U.S. Senate Committee on Health, Education, Labor and Pensions
428 Senate Dirksen Office Building
Washington, DC 20510

Re: Nomination of Eugene Scalia

Dear Members of the Senate Committee on Health, Education, Labor and Pensions:

The EPI Policy Center strongly opposes the nomination of Eugene Scalia for U.S. Secretary of Labor, and we strongly urge you to vote against his confirmation. The mission of the Department of Labor is to enforce labor law and improve the wages and working conditions of everyday Americans. In contrast, Mr. Scalia has built a career representing corporations, financial institutions, and other business organizations while fighting against worker protections like health and safety regulations, retirement security, and collective bargaining rights.

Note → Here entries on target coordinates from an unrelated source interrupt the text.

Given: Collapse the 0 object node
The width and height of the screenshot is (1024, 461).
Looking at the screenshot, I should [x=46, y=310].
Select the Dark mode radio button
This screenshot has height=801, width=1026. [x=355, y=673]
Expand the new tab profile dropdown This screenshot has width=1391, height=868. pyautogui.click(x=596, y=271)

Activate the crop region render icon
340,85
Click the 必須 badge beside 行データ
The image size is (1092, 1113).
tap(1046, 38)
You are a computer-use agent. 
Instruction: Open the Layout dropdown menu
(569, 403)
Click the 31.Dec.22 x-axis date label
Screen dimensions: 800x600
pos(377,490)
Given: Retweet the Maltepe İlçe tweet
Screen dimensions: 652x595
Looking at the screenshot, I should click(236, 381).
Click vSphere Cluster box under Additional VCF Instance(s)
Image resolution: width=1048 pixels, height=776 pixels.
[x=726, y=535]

This is not Mr. Scalia’s first nomination for a role in the Department of Labor. In 2001, President George W. Bush nominated him for Solicitor of Labor, an appointment that was swiftly blocked because of Mr. Scalia’s extreme views against worker health and safety protections. President Bush circumvented the Senate and installed Mr. Scalia as Solicitor through a recess appointment. Since leaving the Labor Department in 2003, Mr. Scalia has represented powerful corporations and financial institutions—such as HSBC, Boeing, and Walmart—in labor cases while working as a partner at the Washington, D.C.–based law firm Gibson, Dunn & Crutcher. Mr. Scalia’s reputation as the go-to lawyer for corporations looking to avoid worker protections is so infamous that the headline for a profile piece on Mr. Scalia in Bloomberg Businessweek read “Suing the Government? Call Scalia!”1

This nation’s workers deserve a Labor Secretary who will look out for their interests, establish and enforce strong health and safety standards, and safeguard their retirement security. As a corporate attorney, Mr. Scalia has fought against the Department of Labor and the interests of working people in his representation of major corporations ranging from Walmart to Wall Street banks. Mr. Scalia also led the legal challenge to the Department of Labor’s April 2016 fiduciary rule, which safeguarded workers’ retirement security by ensuring financial advisers are acting in the best interest of workers and do not have conflicts of interest. And he represented SeaWorld when it unsuccessfully tried to avoid responsibility and an Occupational Safety and Health Administration (OSHA) citation and fine for failing to protect Dawn Brancheau, a trainer at SeaWorld who was killed on the job by a killer whale. Simply put, Mr. Scalia is the wrong person for the job.

We are not alone in our concerns about Mr. Scalia. As of September 6, 2019, more than 93,000 people have signed a petition opposing Mr. Scalia’s confirmation,2 and that number is growing.


Celine McNicholas
Director of Government Affairs and Labor Counsel
EPI Policy Center

Margaret Poydock
Policy Associate
EPI Policy Center

1. Robert Schmidt, “Suing the Government? Call Scalia!,” Bloomberg Businessweek, January 26, 2012.

2. Action Network, “Sign Now: Reject a Labor Secretary Who Sides with Big Business over Working People” (online petition), accessed September 4, 2019.